> **Problem details**
Convert the entries below into a two-column CSV with the headers "entry_text" and "answer", one row per entry, putting each entry's text and its answer in a single quoted field and replacing line breaks with spaces. Leave out the pictures.

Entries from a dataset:
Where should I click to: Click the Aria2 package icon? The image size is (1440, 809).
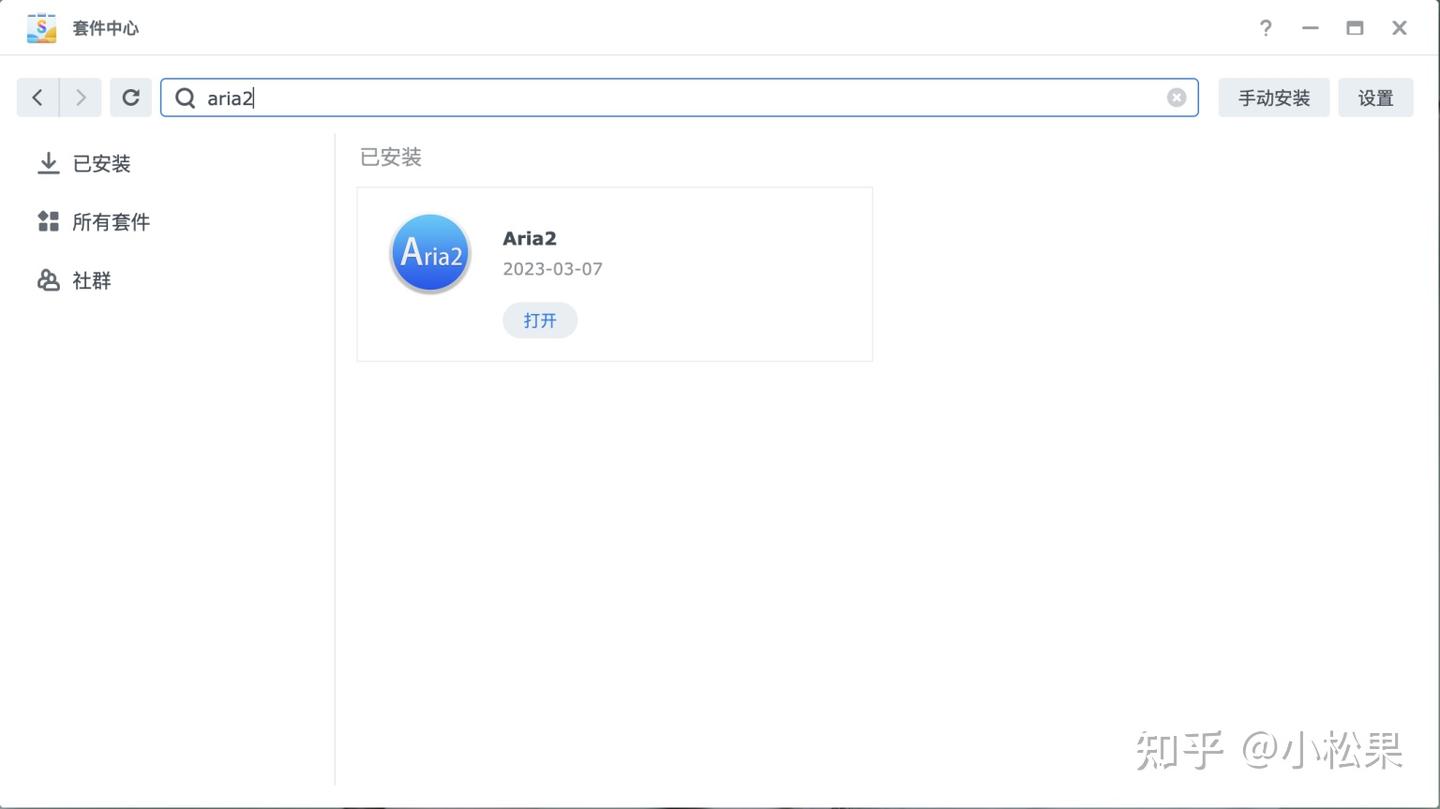429,252
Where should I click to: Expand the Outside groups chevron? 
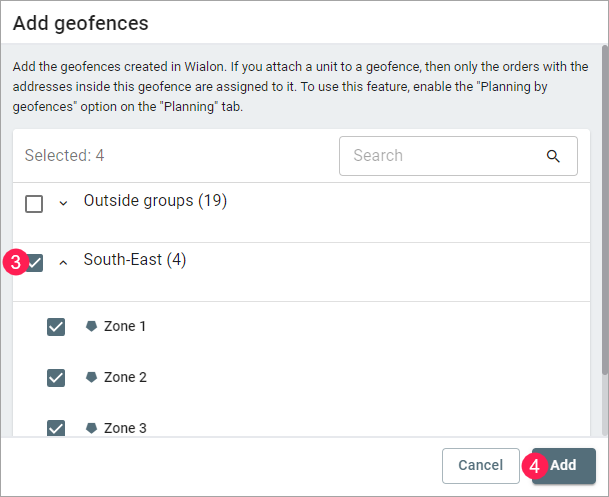coord(63,204)
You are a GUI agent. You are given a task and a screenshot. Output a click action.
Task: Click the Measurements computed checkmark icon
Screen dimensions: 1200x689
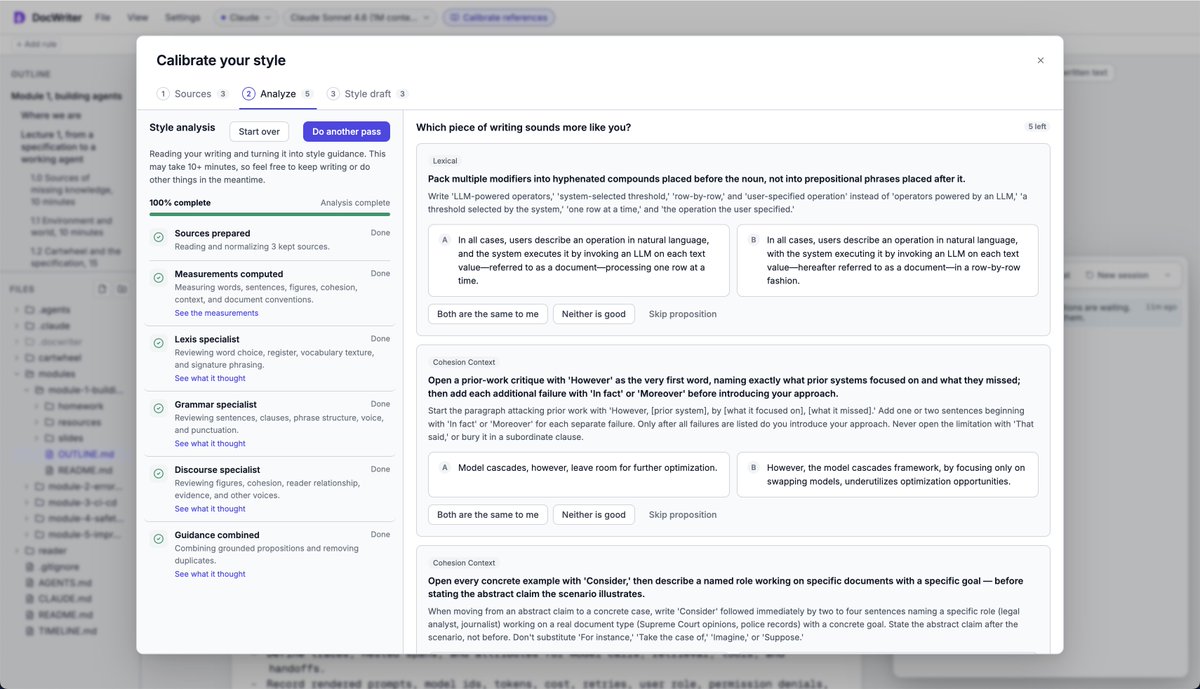coord(158,277)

> **Result of this exercise**
entry_text,answer
"Where should I click to: Click the Aria2 package icon? The image size is (1440, 809).","429,252"
"Where should I click to: Expand the Outside groups chevron?","coord(63,204)"
"You are a GUI agent. You are given a task and a screenshot. Output a click action. Task: Click the Measurements computed checkmark icon Screen dimensions: 1200x689","coord(158,277)"